Ce qu'il faut retenir
La cryptographie post-quantique est sortie du laboratoire. Les standards NIST existent, les régulateurs ont fixé des échéances, les grands acteurs technologiques ont déjà déployé des solutions en production, et les premières vulnérabilités d'implémentation ont été documentées. L'entreprise qui aborde 2027 sans avoir lancé son inventaire cryptographique et sans avoir initié le dialogue avec ses fournisseurs sur leur roadmap PQC prend un risque existentiel, pas seulement technique. La question n'est plus « faut-il migrer ? » mais « à quelle vitesse pouvons-nous migrer sans casser l'infrastructure ? ».
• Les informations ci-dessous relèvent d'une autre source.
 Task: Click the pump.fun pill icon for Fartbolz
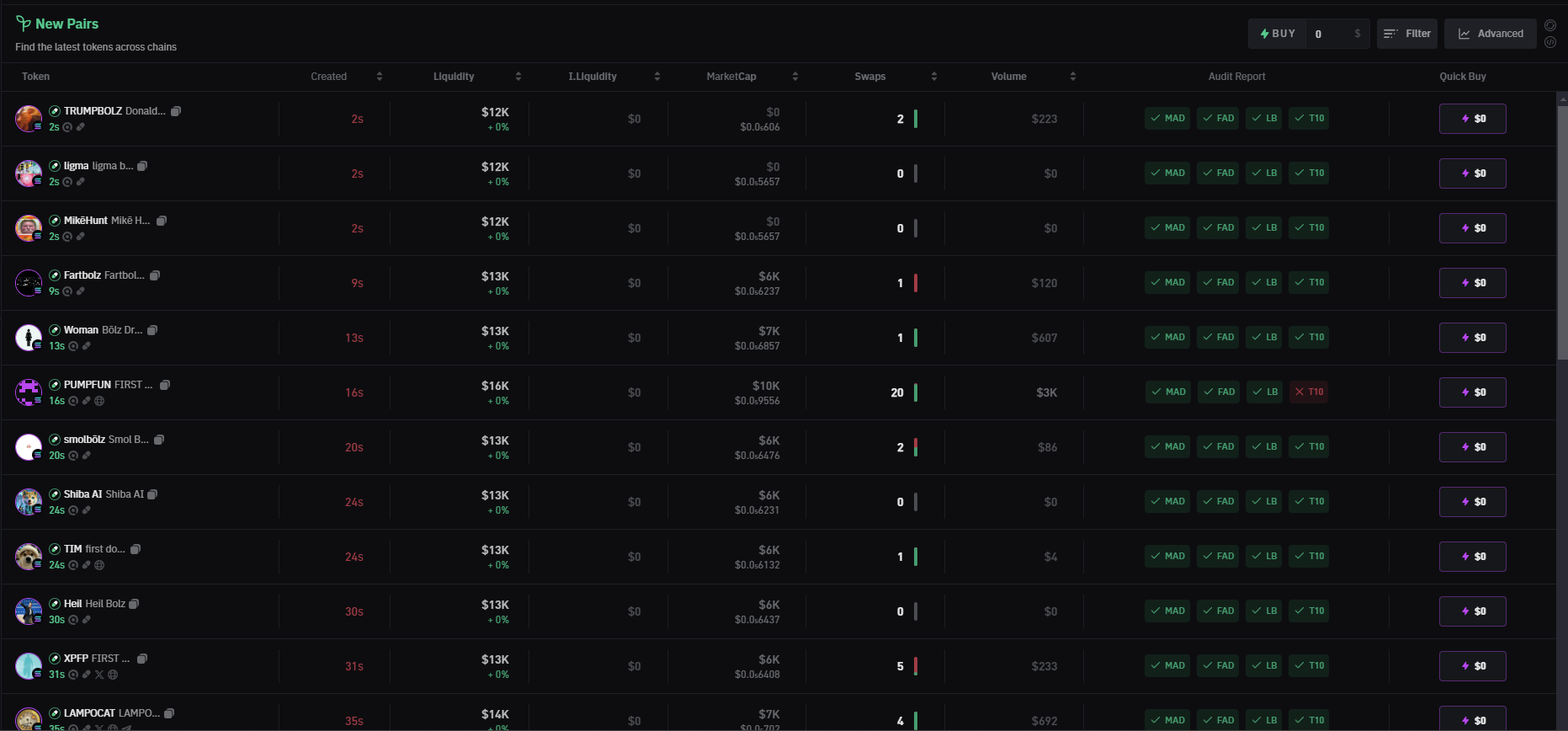click(x=81, y=291)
La menace HNDL rend l'inaction particulièrement coûteuse. Chaque mois qui passe sans protection post-quantique est un mois supplémentaire de données chiffrées qui pourraient être rétroactivement déchiffrées lorsque la puissance de calcul quantique sera disponible. Les données à longue durée de vie — contrats, brevets, dossiers médicaux, secrets industriels — sont les plus exposées. L'archivage qualifié eIDAS 2.0 et le chiffrement hybride constituent des premières lignes de défense immédiatement disponibles.
La crypto-agilité doit devenir le principe architectural central de toute stratégie de sécurité à long terme. Les algorithmes PQC actuels ne sont probablement pas les derniers : le NIST prévoit déjà plusieurs rounds de standardisation supplémentaires, et l'histoire de la cryptographie montre qu'aucun algorithme n'est éternel. Construire une infrastructure capable d'absorber le remplacement d'algorithmes sans rupture de service est le seul investissement qui protège à la fois contre la menace quantique et contre les futures vulnérabilités algorithmiques, quantiques ou classiques.